Z wystawy płynie przesłanie, że głównym winowajcą antysemickiej nagonki sprzed 50 lat nie byli komuniści, ideolodzy, aparat lewicowej dyktatury, można odnieść wrażenie, że nie byli nimi nawet sami antysemici. Winnym jest człowiek wrogo nastawiony do abstrakcyjnego „Obcego”. Winnym jest tak naprawdę przeciwnik „tolerancji”, ktoś posługujący się „mową nienawiści”. Kiedyś prześladował Żydów, dzisiaj prześladuje homoseksualistów i uchodźców. Antysemityzm jest tutaj całkowicie strywializowany i zinstrumentalizowany, twórcy wystawy posłużyli się nim niczym ideologiczną pałką do okładania przeciwników.

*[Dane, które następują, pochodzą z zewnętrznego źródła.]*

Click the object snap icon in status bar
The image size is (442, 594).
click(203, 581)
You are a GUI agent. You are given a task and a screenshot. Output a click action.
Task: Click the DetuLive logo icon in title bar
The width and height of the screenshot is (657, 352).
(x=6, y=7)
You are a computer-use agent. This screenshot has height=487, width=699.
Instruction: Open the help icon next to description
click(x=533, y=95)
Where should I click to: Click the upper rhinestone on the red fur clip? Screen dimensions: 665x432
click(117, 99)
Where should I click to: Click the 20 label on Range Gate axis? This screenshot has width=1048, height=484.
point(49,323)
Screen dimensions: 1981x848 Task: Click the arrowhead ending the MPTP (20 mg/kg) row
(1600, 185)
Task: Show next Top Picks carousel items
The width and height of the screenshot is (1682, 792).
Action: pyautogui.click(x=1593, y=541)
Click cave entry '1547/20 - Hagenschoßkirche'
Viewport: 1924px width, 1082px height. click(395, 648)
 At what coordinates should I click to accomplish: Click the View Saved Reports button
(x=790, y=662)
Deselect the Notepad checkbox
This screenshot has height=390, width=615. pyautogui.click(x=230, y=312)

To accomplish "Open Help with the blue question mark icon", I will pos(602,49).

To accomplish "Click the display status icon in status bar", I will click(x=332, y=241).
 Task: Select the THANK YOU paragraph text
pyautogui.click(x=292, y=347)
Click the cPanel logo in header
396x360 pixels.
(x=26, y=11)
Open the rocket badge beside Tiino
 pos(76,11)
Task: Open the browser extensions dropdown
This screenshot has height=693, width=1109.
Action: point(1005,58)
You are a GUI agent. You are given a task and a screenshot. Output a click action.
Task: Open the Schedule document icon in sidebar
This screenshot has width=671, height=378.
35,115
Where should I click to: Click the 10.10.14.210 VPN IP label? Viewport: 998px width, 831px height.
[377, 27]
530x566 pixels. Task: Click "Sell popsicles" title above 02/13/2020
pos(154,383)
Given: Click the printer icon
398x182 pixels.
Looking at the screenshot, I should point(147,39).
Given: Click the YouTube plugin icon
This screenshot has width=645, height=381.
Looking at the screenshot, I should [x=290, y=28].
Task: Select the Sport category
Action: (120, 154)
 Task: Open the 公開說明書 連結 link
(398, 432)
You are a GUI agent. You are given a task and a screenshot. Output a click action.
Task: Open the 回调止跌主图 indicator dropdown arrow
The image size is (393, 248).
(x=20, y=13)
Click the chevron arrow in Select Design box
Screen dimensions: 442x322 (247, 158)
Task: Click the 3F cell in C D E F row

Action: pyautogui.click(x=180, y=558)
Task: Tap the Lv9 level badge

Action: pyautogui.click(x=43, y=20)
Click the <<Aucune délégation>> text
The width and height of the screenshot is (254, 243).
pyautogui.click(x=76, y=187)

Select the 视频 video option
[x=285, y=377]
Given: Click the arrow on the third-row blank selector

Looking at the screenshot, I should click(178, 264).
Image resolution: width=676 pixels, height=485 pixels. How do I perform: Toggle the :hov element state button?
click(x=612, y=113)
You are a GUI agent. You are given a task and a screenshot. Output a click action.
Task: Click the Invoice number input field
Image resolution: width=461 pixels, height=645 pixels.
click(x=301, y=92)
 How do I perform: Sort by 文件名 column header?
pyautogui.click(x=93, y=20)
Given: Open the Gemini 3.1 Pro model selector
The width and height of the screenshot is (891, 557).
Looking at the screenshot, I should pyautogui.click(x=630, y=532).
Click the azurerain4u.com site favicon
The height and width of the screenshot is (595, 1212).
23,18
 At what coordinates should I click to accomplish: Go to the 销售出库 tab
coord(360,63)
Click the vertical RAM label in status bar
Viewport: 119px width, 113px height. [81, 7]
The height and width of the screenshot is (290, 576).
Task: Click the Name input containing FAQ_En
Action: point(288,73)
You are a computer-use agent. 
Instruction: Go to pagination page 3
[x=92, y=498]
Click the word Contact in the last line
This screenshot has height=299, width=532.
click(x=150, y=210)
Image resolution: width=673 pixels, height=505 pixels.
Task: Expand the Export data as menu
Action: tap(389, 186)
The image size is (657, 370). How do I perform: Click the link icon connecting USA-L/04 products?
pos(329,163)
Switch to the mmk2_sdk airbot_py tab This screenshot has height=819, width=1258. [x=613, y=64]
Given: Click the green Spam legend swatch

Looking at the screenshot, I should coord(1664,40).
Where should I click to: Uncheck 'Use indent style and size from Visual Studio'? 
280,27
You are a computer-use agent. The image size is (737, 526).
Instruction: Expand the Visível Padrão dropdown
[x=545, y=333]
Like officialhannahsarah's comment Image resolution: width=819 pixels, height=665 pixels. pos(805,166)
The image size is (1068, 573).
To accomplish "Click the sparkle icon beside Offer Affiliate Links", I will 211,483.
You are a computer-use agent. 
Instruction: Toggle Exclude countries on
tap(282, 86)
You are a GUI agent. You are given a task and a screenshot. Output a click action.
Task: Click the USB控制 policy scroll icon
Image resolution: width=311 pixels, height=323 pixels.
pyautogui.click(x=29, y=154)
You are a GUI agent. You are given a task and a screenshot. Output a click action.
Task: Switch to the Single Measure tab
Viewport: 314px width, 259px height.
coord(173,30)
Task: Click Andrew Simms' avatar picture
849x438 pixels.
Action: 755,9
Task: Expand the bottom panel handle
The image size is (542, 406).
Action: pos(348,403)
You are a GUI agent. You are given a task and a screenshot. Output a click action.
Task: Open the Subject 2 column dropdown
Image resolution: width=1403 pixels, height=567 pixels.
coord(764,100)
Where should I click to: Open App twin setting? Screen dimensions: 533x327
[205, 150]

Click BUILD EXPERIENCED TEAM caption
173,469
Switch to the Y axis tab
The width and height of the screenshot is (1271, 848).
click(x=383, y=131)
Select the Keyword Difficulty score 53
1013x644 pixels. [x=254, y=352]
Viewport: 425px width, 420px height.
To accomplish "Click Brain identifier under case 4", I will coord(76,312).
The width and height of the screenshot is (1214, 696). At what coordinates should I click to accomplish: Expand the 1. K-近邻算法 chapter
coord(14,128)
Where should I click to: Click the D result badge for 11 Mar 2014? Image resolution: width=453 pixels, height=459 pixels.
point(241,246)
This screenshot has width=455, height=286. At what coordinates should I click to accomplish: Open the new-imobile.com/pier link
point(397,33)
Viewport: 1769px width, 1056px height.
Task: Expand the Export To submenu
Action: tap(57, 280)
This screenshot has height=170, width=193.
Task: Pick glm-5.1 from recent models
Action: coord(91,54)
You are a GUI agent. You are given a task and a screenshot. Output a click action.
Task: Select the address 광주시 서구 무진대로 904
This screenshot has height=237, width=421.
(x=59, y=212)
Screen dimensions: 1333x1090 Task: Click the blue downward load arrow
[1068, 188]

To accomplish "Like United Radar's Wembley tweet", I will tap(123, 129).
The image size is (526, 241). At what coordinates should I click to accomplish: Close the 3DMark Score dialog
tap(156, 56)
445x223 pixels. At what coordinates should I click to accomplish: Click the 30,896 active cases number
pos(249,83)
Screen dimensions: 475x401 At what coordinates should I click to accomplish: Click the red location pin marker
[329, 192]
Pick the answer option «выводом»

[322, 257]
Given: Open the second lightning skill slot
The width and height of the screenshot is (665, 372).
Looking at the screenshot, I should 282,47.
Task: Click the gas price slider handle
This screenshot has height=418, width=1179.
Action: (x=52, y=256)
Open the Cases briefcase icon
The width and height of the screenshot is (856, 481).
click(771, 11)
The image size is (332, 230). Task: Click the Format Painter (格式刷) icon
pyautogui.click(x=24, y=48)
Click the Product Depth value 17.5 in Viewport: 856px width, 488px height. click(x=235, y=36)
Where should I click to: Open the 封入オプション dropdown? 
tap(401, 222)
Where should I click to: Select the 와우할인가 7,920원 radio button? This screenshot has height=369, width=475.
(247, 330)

Przytoczony cytat pokazuje, że dla autorów świat jest czarno-biały. Zarówno antysemici z 1968 r., jak i prawica z 2018 r. posługują się „mową nienawiści”. Ergo? Obie grupy to ideowi kamraci – taki jest przekaz kulminacyjnego punktu wystawy, którą serwuje nam Muzeum Polin.
Ściana hipokryzji
Oczywiście postawa twórców wystawy jest przepełniona hipokryzją i cynizmem. Jeżeli naprawdę chodziło o piętnowanie nienawiści, to czemuż znalazły się tam jedynie odniesienia do prawicowych mediów? Gdyby autorzy byli uczciwi, to obok zdjęć artykułów „Do Rzeczy”, „Sieci” czy „Gazety Polskiej” znalazłyby się fotografie przedstawiające fragmenty z choćby „Newsweeka”, „Gazety Wyborczej”, albo TVN24. Obok Rafała Ziemkiewicza pojawiłby się Adam Michnik, obok Magdaleny Ogórek zobaczylibyśmy Seweryna Blumsztajna albo Tomasza Lisa. Ale autorom nie zależało na uczciwości, tylko na pokazaniu współczesnego naczelnego wroga – prawicy.
Wystawa lewicy
Wydarzenia z polskiego marca zostają wpisane w szerszy kontekst przemian w krajach zachodnich, a bunt przeciw autorytarnej władzy PRL zostaje de facto utożsamiony z rewolucją kulturową oraz środowiskami lewicy.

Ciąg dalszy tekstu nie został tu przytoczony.